[Task directions] Copy the material below, substituting "image" for each occurrence of "screenshot" and leaving everything else unchanged. Omit the pictures from your copy.

.....

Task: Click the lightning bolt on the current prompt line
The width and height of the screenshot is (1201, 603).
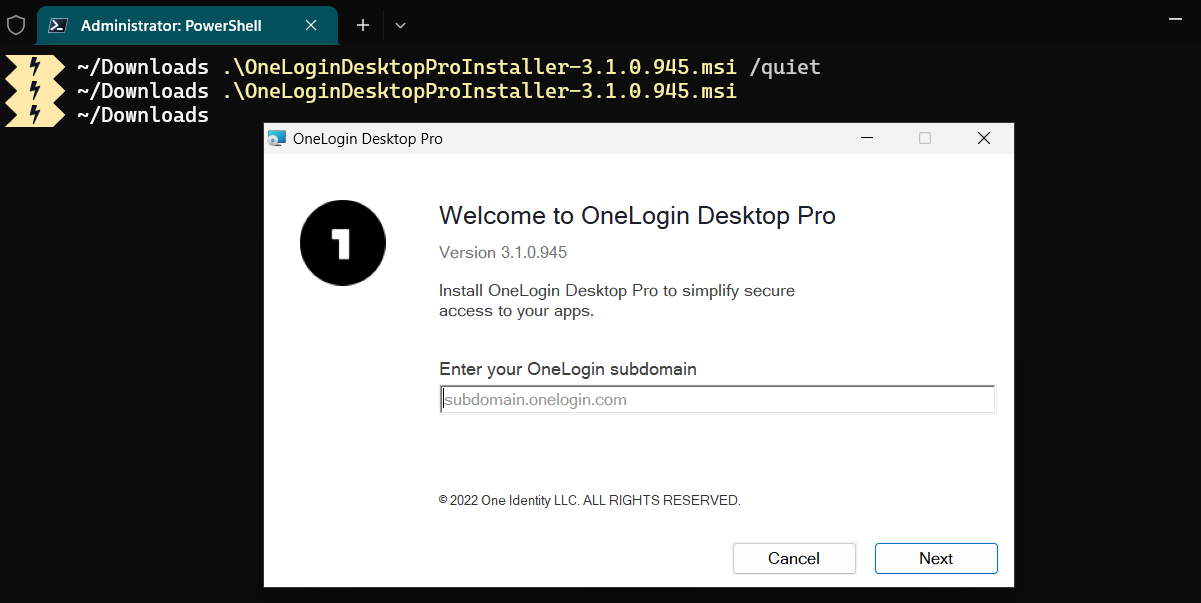Action: [x=35, y=114]
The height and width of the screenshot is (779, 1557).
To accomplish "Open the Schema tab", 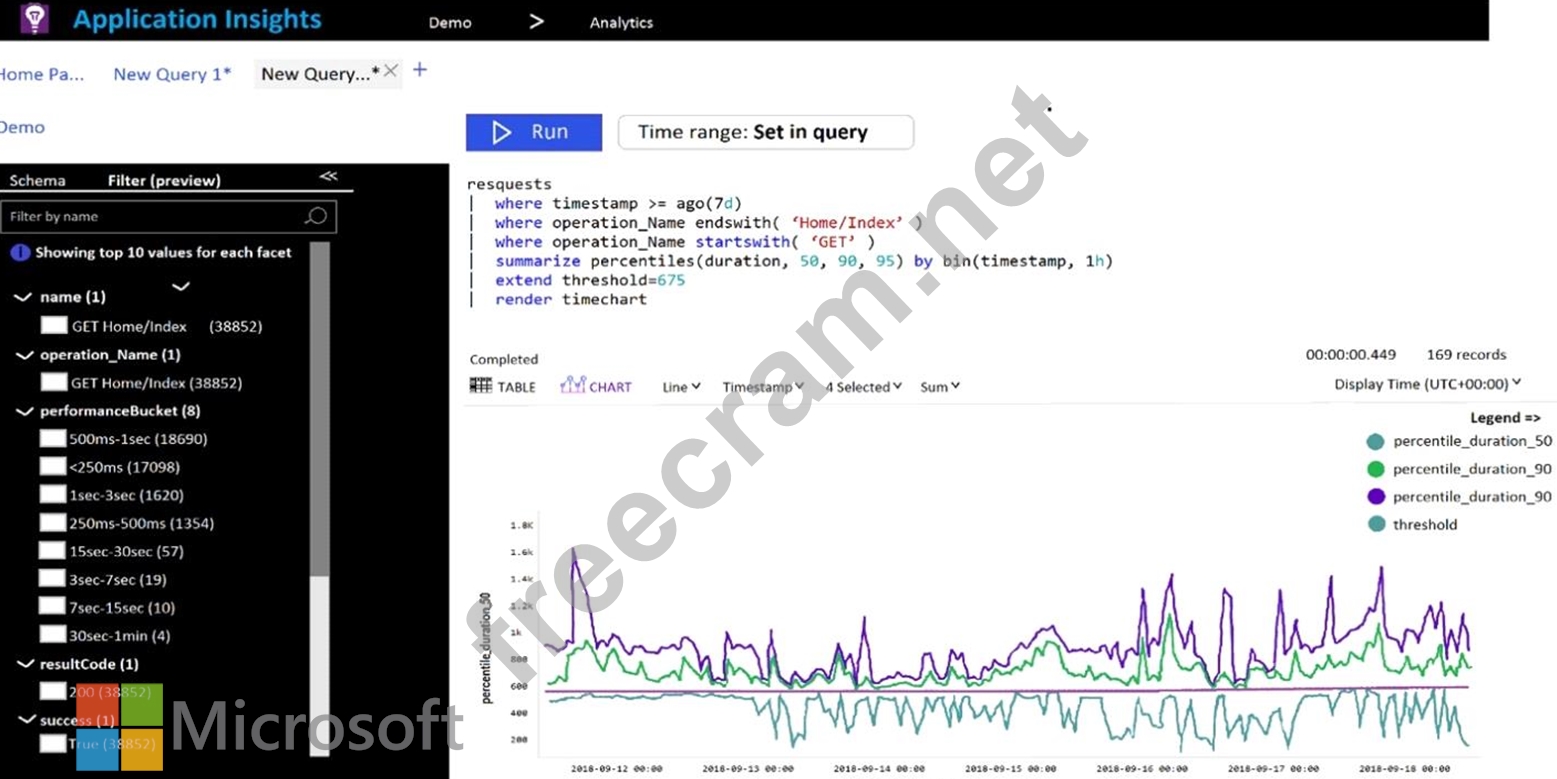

.....

[Result]
Task: Click the lightning bolt on the current prompt line
The width and height of the image is (1201, 603).
Action: [x=35, y=114]
The height and width of the image is (779, 1557).
To accomplish "Open the Schema tab", 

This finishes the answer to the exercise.